1.VLAN概述

VLAN（虚拟局域网）是一种逻辑上划分网络设备的技术，用于将单个物理网络划分成多个虚拟网络。VLAN可以将网络中的设备分组，使得只有处于同一组内的设备能够相互通信，增强了网络的安全性、灵活性和管理效率。

VLAN的实现需要支持它的交换机或路由器，因为VLAN是通过交换机或路由器的端口来划分的。使用VLAN，管理员可以为不同的组设置不同的网络策略，如VLAN 100可以是财务部门的组，VLAN 200可以是市场部门的组，不同的组之间彼此隔离，不会产生彼此干扰，同时也方便了网络管理。

VLAN的主要优点如下：

提高网络的安全性：VLAN可以将敏感的网络流量隔离到特定的VLAN中，防止网络攻击和非法访问。
改善网络的性能：VLAN可以降低广播风暴，提高网络的吞吐量和运行效率。
提高网络的灵活性和可管理性：VLAN可以根据需要将设备当做一个整体来管理，以简化管理和维护过程。

图 1 局域网和虚拟局域网

2.VLAN帧格式

图 2 VLAN帧格式

VLAN标签占据12个字节，

TPID：Tag Protocol Identifier（标签协议标识符），2字节，用于标识该帧的VLAN类型，通常为0x8100表示标准的IEEE 802.1Q VLAN。

PRI：Priority（优先级），3比特，用于QoS/CoS（Quality of Service / Class of Service）。

CFI：Canonical Format Indicator（标准格式知识器），1比特，用于标识MAC地址是否为规范形式，一般设置为0。

VID：VLAN ID（VLAN标识），12比特，范围从0到4095，其中0和4095具有特殊的含义，分别表示未打Tag和全局性VLAN。

3.VLAN端口类型

VLAN的实现需要使用交换机和路由器等网络设备，这些设备都有不同的端口。

下面介绍几种常见的VLAN端口：

Access Port（访问端口）：该端口用于连接设备，只能属于一个VLAN。
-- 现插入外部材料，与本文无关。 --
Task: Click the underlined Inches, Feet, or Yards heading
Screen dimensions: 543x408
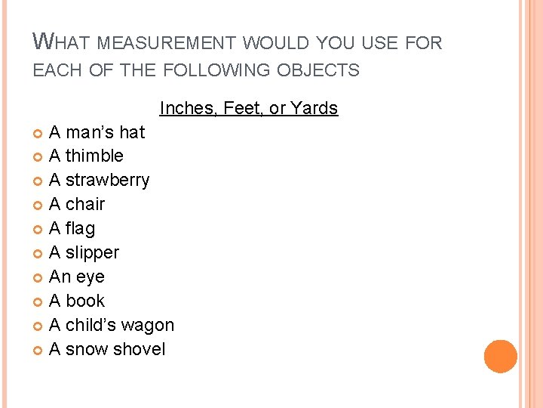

当数据包从该端口发送出去时，数据包会直接被发送到该端口所属的VLAN，其他VLAN不会接收到数据包。
Trunk Port（干道端口）：该端口用于连接交换机、路由器等网络设备，可以同时传输来自多个VLAN的数据包。在该端口上传输的数据包都会被打上标签，以便接收端口知道该数据包属于哪个VLAN。
Hybrid Port（混合端口）：该端口可以属于多个VLAN，可以同时作为Access Port和Trunk Port使用。一般用于连接需要多个VLAN的设备，比如服务器。

4.缺省VLAN

缺省VLAN是指交换机默认的VLAN ID，默认VLAN ID通常为1，所有类型的VLAN端口都需要设置VLAN ID，不同类型的VLAN端口缺省VLAN ID用处有区别。

缺省VLAN ID是指在交换机或路由器上未经配置的端口默认所属的VLAN编号。当一个端口连接到交换机上并被配置为未加入任何VLAN时，它就会成为缺省VLAN ID所代表的VLAN的一部分。缺省VLAN ID通常被设置为1，这是因为它是IEEE 802.1Q协议中最早定义的VLAN编号，也是许多交换机的默认设置。但是，在某些情况下，缺省VLAN ID可能会被配置为其他值。

缺省VLAN ID在网络中发挥重要作用。它为新设备提供了一种简单的方式来加入网络，而无需进行复杂的VLAN配置。当设备被插入交换机的端口时，它可以立即开始发送和接收数据，而无需进行任何其他设置。

然而，缺省VLAN ID也可能会导致网络安全问题。如果网络管理员没有将未分配VLAN的端口进行适当的配置，那么攻击者就可以利用这些端口来访问网络中的敏感信息。因此，网络管理员应该定期检查网络中的缺省VLAN ID配置，并根据需要进行必要的更改。